#### Stored records
· · · ·

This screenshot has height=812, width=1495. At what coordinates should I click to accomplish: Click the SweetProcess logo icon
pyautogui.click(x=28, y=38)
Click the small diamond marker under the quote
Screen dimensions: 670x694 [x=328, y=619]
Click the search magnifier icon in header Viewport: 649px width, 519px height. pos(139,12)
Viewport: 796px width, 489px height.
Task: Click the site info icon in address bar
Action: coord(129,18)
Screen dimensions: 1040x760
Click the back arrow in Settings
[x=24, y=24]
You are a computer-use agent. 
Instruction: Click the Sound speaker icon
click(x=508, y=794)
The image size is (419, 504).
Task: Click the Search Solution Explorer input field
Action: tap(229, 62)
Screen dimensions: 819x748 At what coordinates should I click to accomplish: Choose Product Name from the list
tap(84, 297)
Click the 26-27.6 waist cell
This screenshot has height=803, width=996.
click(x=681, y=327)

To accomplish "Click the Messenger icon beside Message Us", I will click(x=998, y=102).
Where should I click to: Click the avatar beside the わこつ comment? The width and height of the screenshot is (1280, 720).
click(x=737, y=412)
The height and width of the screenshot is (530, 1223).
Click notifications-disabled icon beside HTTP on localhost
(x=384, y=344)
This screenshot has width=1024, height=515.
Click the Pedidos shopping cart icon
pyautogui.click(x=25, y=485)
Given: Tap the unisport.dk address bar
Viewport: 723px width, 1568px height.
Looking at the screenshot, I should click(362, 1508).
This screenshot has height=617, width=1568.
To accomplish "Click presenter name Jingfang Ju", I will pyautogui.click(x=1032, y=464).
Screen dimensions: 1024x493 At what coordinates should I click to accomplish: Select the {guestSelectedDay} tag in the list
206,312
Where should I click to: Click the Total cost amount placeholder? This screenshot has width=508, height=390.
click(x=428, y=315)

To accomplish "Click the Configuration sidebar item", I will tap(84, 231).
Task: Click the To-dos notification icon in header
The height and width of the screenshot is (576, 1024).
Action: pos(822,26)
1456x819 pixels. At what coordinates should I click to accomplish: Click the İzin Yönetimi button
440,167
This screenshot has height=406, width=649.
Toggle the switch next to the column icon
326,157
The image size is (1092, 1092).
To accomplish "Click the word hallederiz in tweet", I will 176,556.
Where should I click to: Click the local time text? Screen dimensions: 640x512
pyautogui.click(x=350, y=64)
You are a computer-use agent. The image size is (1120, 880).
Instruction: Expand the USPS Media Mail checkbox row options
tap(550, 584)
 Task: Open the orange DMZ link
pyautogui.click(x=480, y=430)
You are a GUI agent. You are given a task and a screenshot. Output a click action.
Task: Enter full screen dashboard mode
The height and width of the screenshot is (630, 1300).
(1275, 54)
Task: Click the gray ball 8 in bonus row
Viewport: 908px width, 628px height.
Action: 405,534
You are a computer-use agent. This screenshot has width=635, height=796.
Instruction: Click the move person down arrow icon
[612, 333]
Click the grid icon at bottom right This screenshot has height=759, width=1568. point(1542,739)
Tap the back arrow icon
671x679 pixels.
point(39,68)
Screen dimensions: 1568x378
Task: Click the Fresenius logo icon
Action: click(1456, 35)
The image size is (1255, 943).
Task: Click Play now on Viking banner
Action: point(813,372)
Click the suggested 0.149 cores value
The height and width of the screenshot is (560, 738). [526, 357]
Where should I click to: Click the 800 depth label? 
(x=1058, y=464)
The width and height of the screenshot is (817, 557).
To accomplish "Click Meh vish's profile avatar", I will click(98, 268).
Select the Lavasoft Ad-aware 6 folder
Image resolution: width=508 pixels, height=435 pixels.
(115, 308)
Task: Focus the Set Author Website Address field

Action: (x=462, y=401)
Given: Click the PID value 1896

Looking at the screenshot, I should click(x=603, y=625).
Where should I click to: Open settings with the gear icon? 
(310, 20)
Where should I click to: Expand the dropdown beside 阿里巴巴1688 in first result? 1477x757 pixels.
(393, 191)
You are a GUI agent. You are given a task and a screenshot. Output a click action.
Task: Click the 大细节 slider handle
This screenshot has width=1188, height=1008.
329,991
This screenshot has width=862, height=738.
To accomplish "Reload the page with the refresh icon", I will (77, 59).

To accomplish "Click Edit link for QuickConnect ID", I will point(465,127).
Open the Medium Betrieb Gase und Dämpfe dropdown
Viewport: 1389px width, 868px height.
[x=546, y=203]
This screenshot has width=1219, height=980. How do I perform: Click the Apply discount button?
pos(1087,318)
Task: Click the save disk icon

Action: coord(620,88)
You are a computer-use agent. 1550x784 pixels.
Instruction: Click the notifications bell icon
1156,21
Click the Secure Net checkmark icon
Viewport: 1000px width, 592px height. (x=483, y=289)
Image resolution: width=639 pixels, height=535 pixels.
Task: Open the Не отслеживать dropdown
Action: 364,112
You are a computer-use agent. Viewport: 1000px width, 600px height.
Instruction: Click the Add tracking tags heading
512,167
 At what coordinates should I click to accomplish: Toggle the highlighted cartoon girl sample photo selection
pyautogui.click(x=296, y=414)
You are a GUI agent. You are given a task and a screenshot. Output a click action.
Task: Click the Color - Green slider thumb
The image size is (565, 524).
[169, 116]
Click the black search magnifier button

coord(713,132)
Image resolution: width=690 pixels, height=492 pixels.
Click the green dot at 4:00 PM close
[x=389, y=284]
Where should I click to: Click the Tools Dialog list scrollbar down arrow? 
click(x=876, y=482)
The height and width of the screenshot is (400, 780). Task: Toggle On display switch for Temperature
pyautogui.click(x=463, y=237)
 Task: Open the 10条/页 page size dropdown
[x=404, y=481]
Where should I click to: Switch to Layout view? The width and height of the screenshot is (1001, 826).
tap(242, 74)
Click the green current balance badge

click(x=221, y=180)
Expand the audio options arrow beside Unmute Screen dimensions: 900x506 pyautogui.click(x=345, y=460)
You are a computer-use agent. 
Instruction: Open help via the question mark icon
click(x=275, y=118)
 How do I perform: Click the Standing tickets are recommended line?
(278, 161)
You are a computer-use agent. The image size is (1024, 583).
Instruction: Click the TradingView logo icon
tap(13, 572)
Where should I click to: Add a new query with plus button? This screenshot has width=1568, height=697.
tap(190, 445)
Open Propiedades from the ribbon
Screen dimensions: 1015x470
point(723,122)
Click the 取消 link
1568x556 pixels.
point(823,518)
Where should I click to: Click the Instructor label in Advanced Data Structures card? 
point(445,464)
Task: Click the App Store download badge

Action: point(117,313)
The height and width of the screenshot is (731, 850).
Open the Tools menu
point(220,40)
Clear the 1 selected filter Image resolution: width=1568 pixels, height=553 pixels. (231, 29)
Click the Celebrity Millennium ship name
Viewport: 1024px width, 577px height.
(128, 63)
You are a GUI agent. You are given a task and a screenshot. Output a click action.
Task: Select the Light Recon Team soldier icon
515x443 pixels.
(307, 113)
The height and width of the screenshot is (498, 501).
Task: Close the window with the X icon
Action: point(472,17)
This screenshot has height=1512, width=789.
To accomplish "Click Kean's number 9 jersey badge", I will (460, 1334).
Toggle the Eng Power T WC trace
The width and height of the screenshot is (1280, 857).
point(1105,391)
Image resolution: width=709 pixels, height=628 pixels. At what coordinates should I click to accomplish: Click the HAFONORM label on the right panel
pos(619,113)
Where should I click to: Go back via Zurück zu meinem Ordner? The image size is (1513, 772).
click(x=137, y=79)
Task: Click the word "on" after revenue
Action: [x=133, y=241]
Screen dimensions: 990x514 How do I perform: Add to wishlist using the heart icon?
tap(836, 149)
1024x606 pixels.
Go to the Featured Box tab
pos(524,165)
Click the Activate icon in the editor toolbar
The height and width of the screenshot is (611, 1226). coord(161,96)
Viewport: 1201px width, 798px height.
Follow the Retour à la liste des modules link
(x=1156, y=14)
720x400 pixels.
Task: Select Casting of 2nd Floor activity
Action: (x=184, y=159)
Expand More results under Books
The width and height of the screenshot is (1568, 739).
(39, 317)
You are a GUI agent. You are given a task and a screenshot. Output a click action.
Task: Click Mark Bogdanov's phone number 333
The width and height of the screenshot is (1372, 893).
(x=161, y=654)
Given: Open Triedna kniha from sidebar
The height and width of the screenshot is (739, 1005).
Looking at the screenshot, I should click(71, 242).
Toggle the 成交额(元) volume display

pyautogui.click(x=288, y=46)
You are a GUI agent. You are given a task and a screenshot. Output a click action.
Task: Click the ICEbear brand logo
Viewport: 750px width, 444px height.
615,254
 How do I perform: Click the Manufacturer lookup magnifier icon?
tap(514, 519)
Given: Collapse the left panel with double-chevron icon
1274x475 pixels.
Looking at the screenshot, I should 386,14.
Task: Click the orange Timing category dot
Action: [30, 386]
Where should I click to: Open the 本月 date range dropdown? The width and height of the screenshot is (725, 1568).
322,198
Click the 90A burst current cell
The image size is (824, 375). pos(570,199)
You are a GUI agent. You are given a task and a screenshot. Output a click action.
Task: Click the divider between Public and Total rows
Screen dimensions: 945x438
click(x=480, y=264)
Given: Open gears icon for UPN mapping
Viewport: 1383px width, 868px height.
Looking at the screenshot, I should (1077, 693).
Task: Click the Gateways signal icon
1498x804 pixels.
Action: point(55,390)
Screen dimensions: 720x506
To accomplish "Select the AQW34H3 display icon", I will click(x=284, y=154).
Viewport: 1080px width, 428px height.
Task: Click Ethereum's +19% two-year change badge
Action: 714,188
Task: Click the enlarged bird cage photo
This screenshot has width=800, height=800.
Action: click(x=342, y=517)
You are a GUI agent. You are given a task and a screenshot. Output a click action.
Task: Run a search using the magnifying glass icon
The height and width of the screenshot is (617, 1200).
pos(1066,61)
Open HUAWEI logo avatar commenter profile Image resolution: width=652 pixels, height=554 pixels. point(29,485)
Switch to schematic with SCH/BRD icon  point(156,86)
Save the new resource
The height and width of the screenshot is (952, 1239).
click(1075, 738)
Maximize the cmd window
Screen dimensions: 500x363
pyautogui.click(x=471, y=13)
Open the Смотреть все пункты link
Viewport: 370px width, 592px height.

· · · ·

#### Try it
When a line among the entries above contains "computer", copy it.

#### The completed task
You are a computer-use agent. 
You are a computer-use agent. The image size is (1120, 880).
You are a computer-use agent. This screenshot has width=635, height=796.
You are a computer-use agent. 1550x784 pixels.
You are a computer-use agent. Viewport: 1000px width, 600px height.
You are a computer-use agent. 
You are a computer-use agent. The image size is (1024, 583).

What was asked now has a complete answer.